Planet Zero succeeds in large part because it occasionally pulls back from the pummeling for moments of tenderness and empathy. “Dysfunctional You” touchingly encourages individuality, while “A Symptom Of Being Human” is a pretty, folky ode to outsiders everywhere. “I think about people and how they can stand in the modern day, just with their own psyche and how people view them,” Smith says. “Stay true to who you are.”

The record’s diversity shows up in the sarcastically catchy “Sure Is Fun,” which imagines Armageddon arriving while a distracted populace completely misses the signs and omens portending the destruction. Closing track “What You Wanted” kisses goodbye to the world Shinedown has created with an operetta-style arrangement that Smith and Bass conjured entirely from the GarageBand app on their iPhones. “We’re not here to make the same record over and over again and we’re not here to write the same song twice,” Smith says of the stylistic curves on the record. “It’s just not who we are. We took this opportunity to be extremely bold, to be very honest.”

Connecting the themes of the album proved tricky, until a last-minute innovation by Bass. Tasked with coming up with something in 72 hours because of a scheduled date with legendary engineer Ted Jensen to finish off the record, he created the character Cyren, an A.I. being who acts as a host to this insidious planet. As the album progresses and the populace starts to get antsy, Cyren’s authoritarian pronouncements become increasingly sinister and threatening.

When Bass, Smith, and Jensen sat down to hear it all together, they were all stunned. Smith recalls, “In the first run-through where we had it all locked in and we listened to it for the first time all the way through, I remember Ted turning around and looking at me and Eric and saying, ‘This is almost like a historical document.’ Which was a crazy thing to hear him say. He said, ‘Back in the day, in the ’60s and ’70s, the musicians of the time were the historians. And that’s not unlike what you’ve done here for modern day.’ Coming from a guy like Ted, it meant a lot. For him to say that to us was very sobering.

“What we were trying to do was look at everything broad, not making everything about the painter. We were making it about the paint. We were looking at everything, trying to be very transparent and open to what was going on. And also trying to look for a solution inside these songs as well. Obviously, there is frustration inside the record, but there also has to be a solution. Or a way forward.”

The Band and the Fans

Shinedown might be going out on a bit of a limb with some of the topics on Planet Zero, but they’ve built up enough trust with their audience that they can take those risks. Case in point: their decision to push back the initial release of the album a few months (it finally came out on July 1) because they learned that all the vinyl wouldn’t be ready for the original release date.

“We listen to our audience,” Smith explains of the decision. “We’ve continued to listen to our audience for two decades. A Shinedown record is an experience, not just the music but what we put into this artwork and the experience of opening this up and listening to this album and everything that’s inside of it.
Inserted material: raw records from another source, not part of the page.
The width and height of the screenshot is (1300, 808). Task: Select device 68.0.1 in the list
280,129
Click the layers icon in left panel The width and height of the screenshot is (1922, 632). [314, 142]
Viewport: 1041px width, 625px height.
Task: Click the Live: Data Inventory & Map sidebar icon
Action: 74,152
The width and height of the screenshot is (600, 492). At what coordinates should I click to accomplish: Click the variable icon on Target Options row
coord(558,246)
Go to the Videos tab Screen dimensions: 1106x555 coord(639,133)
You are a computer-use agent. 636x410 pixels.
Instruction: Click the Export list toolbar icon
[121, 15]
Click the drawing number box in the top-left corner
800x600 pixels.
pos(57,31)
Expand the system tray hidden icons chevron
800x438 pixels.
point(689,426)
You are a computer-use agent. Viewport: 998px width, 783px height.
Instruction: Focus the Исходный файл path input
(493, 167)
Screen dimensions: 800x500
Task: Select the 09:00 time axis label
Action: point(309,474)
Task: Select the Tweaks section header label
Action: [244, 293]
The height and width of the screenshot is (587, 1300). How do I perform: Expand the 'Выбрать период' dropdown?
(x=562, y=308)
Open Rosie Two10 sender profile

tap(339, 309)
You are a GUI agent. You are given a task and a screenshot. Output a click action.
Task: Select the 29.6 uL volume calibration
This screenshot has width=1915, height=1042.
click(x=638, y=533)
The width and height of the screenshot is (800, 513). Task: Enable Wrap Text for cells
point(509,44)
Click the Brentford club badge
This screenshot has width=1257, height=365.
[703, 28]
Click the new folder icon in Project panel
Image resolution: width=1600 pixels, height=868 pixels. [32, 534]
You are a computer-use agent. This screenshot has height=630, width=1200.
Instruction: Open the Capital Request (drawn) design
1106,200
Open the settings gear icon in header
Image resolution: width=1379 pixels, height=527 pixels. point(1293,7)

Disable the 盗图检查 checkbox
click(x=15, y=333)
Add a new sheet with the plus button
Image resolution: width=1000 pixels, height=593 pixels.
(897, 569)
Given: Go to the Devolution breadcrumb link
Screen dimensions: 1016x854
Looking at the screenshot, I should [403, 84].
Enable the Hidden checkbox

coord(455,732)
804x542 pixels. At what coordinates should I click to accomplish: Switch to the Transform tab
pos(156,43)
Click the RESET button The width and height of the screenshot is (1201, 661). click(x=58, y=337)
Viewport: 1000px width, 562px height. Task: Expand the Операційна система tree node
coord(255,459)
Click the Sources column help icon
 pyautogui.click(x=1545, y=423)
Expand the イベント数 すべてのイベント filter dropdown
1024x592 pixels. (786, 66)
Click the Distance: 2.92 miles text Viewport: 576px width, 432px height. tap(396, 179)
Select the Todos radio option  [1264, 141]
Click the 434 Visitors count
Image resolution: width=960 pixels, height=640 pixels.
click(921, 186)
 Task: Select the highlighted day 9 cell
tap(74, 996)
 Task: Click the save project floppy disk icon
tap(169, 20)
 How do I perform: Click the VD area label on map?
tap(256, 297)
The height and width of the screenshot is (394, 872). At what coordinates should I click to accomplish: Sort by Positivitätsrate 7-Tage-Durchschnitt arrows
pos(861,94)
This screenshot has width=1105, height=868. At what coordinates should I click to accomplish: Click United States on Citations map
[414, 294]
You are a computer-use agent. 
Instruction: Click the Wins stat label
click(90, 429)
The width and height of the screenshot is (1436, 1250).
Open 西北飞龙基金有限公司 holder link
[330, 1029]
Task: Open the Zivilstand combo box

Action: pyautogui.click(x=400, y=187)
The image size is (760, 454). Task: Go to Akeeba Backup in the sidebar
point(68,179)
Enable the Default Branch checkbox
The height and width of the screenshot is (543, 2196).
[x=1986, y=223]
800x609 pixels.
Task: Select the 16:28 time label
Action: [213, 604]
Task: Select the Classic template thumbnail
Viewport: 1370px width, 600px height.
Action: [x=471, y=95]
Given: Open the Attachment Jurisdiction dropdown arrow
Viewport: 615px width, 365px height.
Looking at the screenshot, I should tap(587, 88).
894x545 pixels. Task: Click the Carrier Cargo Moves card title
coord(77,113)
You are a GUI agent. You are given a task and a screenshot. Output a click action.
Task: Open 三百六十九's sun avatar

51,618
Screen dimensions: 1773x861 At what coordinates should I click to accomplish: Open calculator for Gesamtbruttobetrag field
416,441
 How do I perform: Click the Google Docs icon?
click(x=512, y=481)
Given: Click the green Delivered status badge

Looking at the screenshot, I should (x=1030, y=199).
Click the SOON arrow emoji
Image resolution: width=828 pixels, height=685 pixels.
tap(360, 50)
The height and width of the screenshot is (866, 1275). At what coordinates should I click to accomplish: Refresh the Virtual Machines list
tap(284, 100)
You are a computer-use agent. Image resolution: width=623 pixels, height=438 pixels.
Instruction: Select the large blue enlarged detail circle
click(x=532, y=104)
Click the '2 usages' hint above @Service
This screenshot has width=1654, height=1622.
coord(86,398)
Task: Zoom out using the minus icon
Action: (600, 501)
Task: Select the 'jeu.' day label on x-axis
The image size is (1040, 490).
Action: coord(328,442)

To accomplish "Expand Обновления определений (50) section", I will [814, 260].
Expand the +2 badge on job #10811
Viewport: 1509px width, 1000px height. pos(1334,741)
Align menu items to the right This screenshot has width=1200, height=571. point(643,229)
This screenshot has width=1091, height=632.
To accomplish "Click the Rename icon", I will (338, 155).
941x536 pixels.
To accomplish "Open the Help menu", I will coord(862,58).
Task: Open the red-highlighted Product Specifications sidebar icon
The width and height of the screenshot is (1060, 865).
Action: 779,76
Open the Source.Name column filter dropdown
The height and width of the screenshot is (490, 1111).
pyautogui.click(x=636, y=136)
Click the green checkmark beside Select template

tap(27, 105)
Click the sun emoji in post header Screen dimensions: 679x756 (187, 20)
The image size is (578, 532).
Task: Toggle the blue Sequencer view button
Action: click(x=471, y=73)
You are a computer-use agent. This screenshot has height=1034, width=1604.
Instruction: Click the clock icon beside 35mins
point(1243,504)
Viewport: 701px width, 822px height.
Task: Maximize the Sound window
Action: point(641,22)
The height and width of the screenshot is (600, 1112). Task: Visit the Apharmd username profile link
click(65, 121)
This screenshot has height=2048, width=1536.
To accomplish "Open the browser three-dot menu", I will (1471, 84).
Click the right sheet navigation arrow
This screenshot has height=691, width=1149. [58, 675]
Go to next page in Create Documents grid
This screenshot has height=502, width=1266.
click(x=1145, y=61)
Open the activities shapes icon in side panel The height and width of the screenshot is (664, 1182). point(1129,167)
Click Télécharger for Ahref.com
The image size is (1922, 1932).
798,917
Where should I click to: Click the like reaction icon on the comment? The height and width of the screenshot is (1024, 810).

It’s supposed to be a journey.”

Expect the band’s fans to continue to follow them on their journey going forward, and expect Shinedown to continue to reciprocate that appreciation. “When it comes to the subject matter and it comes to the songs and it comes to the way we do things, our audience, whether they’ve been there since the beginning or they’re just finding out who we are, there is so much respect from them,” Smith reiterates. “They run the show. They’ve given us a platform to be ourselves because they know that we want them to embrace who they are. They’ve always allowed to us evolve.”